Excerpts from (FDA) CDER news 4/6/09. AERS, the Adverse Event Reporting System,contains over 4 million reports of adverse events and reflects data from 1969 to the present. Data from AERS are presented here (1) as summary statistics covering data received over the last 10 years. (updated 4/6/09)

Reports Received and Reports Entered into AERS by Year;
Domestic and Foreign Reports by Year;
Reporting by Healthcare Providers and Consumers by Year;
Patient Outcomes by Year. Serious outcomes include death, hospitalization, life-threatening, disability, congenital anomaly and/or other serious outcome.

The structure of AERS is in compliance with the international safety reporting guidance ICH E2B (2) issued by the International Conference on Harmonisation. Adverse events in AERS are coded to terms in the Medical Dictionary for Regulatory Activities terminology (MedDRA).
The # of domestic/foreign reports in AERS for 2008:
Domestic Foreign Unknown Total
287,028 149,033 5,316 441,367.
Not all of the reports that FDA receives for drug and therapeutic biologic products are entered into the AERS database. At the present time, they are entering reports of the following types:
-Reports submitted directly to FDA (not submitted through manufacturers);
-Reports submitted on 3500A (or CIOMS) forms by manufacturers that are categorized as: 15-day reports , serious Periodic reports, or nonserious Periodic reports for new molecular entity (NME) products within the first 3 years following FDA approval;
Reports submitted electronically by manufacturers regardless of category.
What is AERS Patient Outcomes data-see 21 CFR 310.305, 314.80, 314.98, 600.80 and Forms FDA 3500 and 3500A (the MedWatch forms).
AERS is a useful tool for FDA which uses it for activities such as looking for new safety concerns that might be related to a marketed product, evaluating a manufacturer's compliance to reporting regulations and responding to outside requests for information. The reports in AERS are evaluated by clinical reviewers in CDER and CBER to monitor the safety of products after they are approved by FDA. If a potential safety concern is identified in AERS, further evaluation might include epidemiological studies. Based on an evaluation of the potential safety concern, FDA may take regulatory action(s) to improve product safety and protect the public health, such as updating a product’s labeling information, restricting the use of the drug, communicating new safety information to the public, or, in rare cases, removing a product from the market.(3)

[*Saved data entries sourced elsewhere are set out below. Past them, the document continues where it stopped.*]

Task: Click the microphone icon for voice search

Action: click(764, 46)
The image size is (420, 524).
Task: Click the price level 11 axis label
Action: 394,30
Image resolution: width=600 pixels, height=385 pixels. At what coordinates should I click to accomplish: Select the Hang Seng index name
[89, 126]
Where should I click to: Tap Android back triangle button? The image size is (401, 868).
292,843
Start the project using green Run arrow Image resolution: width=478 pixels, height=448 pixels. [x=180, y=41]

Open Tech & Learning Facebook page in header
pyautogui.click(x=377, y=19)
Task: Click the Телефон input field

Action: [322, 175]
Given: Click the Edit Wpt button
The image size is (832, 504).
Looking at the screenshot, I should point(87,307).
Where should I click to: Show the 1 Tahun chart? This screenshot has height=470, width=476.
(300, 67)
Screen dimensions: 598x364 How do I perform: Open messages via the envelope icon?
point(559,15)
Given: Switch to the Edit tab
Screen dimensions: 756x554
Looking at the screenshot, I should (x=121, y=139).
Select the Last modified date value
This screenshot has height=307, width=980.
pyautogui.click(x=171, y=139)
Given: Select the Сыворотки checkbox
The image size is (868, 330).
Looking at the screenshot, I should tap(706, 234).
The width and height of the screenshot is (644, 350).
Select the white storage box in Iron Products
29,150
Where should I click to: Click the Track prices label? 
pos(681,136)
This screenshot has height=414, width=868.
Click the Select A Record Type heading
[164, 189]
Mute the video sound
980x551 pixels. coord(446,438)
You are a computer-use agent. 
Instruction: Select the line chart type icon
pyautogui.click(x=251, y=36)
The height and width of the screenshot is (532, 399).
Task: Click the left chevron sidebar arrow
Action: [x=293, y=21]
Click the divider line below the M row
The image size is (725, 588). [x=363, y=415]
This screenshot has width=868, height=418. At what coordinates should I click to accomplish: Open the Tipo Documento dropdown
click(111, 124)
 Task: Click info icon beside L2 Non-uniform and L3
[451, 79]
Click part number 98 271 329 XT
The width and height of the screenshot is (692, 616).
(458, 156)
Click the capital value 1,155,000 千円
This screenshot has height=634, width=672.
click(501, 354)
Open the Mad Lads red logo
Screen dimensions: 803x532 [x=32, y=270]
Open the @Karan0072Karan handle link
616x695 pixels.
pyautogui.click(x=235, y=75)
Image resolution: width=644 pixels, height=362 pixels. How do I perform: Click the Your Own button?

AERS data do have limitations.
-there is no certainty that the reported event was actually due to the product. FDA does not require that a causal relationship between a product and event be proven, and reports do not always contain enough detail to properly evaluate an event.
-FDA does not receive all adverse event reports that occur with a product. Many factors can influence whether or not an event will be reported, such as the time a product has been marketed and publicity about an event. Therefore, AERS cannot be used to calculate the incidence of an adverse event in the U.S. population.

(2) http://www.ich.org/cache/compo/475-272-1.html#E2B http://www.fda.gov/cder/guidance/6675fnl.pdf latest Q’ and A’ FDA Guidance , including electronic reporting of AERs. The Implementation Working Group was discontinued 11/04, so all tech. q’s now addressed to Regional Regulatory authorities. http://www.ich.org/LOB/media/MEDIA1475.pdf document history

Comments (1)

Leslie Pratt:

Joan, there is a public search engine for the AERS database (as well as the VAERS [vaccine] database).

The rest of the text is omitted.